Saaaaame. It's like, we don't say "freshman" in the UK mate. Stop calling me that, lol.


----------



## Cinnamoos (Jun 16, 2013)

Hehe, I have rumors going around about me being a bell pincher.


----------



## Sam (Jun 16, 2013)

I'm a pro listener, apparently.


----------



## chronic (Jun 16, 2013)

All of my villagers call me a stump maker. Makes sense since I plant fruit trees and cut them down just to see where trees can grow before I plant the saplings from the garden shop.


----------



## Officer Berri (Jun 16, 2013)

I'm still just called a freshman mayor. D:


----------



## Punchyleaf (Jun 16, 2013)

I went from Pro-listener to Stump Maker :<


----------



## Odette (Jun 16, 2013)

They say the same about me...


----------



## Solar (Jun 16, 2013)

That happened to me all last night everyone is either like "OMG rumors out o controlz" or "Ermahgerd freshman mayor and pro listener." I don't even get most of the comments they make.


----------



## Prof Gallows (Jun 16, 2013)

My villagers say rumors go around that say I've got a green thumb.


It all depends on what you do the most.


----------



## MadisonCrossing (Jun 16, 2013)

I have the same "freshman mayor" rumor.  I've told my villagers it's true, but they still talk to me about it.  It IS kind of annoying... -.-


----------



## amerlene (Jun 16, 2013)

Brainy said:


> All of my villagers call me a stump maker. Makes sense since I plant fruit trees and cut them down just to see where trees can grow before I plant the saplings from the garden shop.



Stump maker sounds really dark in my head, like psychopathic amputator or something


----------



## CantDeleteThisAccount (Jun 16, 2013)

I have both the Freshman Mayor thingy and "me being a time traveler" (only did it twice dang it) rumors floating around, lol.


----------



## MachuMan (Jun 16, 2013)

I'm a "Bug Whisperer." Go figure. o.o


----------



## Corduroy (Jun 16, 2013)

I wish I was a 'bell hoarder' or a 'pro-listener'.
BUT NOOO.
I'm a stupid 'freshman mayor'.
grrrrr ;c


----------



## Mirror (Jun 16, 2013)

My villager Mint said there was a rumor going around that I was a "Master fisher". She then said "Not bad, considering I've heard worse rumors about myself." I almost feel bad for her, even though she has a 'Snooty" personality.


----------



## jebug29 (Jun 17, 2013)

Mine is that I'm a time traveler. I guess it makes sense since I travel day by day and am already in July. Still, it's annoying when they go up to you and say, "so i heuhr u r a tym trahvelehr".

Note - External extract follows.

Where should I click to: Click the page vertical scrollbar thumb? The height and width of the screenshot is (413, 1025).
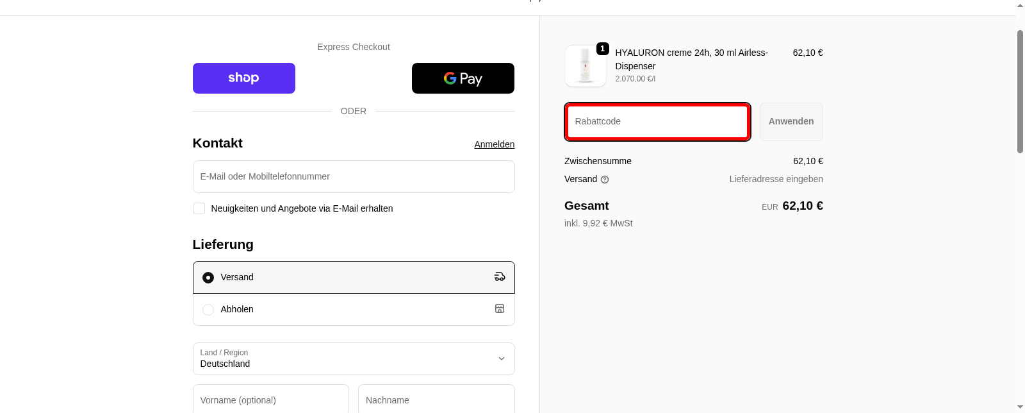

Of course, Francine is the gossip girl of my town. She literally told me she spread a rumor about me.


----------



## Eirrinn (Jun 17, 2013)

I have the "green thumb" rumor going for me, maybe its because I have roses effin everywhere


----------



## rayawarner (Jun 17, 2013)

I've started getting "pro-listener" too. At least it's better than "freshman mayor," but I'm still a little tired of hearing them talk about it.


----------



## StarryACNL (Jun 17, 2013)

I'm called a freshman too- but i'm a girl


----------



## Elloriee (Jun 17, 2013)

My villagers have stopped calling me a "freshman mayor". Now they're calling me a "happy tourist'. I guess cause I visit people's towns often? Or people visit my town a lot?


----------



## ben_nyc (Jun 17, 2013)

The best way to spice up those spreading rumors is to strike those involved w/ a net.  B-)


----------



## FruitTree (Jun 17, 2013)

I keep hearing one about me being a hometown hero! haha


----------



## Enyeto (Jun 17, 2013)

If you time-travel, they start saying things like "OMG I heard a rumor that's you're a time traveller!" or s/t.


----------



## jebug29 (Jun 27, 2013)

Now I've gone from time traveller to pro listener. I think that's their nice way of saying I talk a lot.


----------



## Vex (Jun 27, 2013)

i was called a
freshman mayor (new mayor)
happy tourist (visiting the island every night for the beetlehunt)
pro listener (talking to villagers a lot)


----------



## TriforceofTime (Jun 27, 2013)

Mint said:


> The rumour in my town is that I'm a "pro-listener". That's probably because I talk to my villagers a lot.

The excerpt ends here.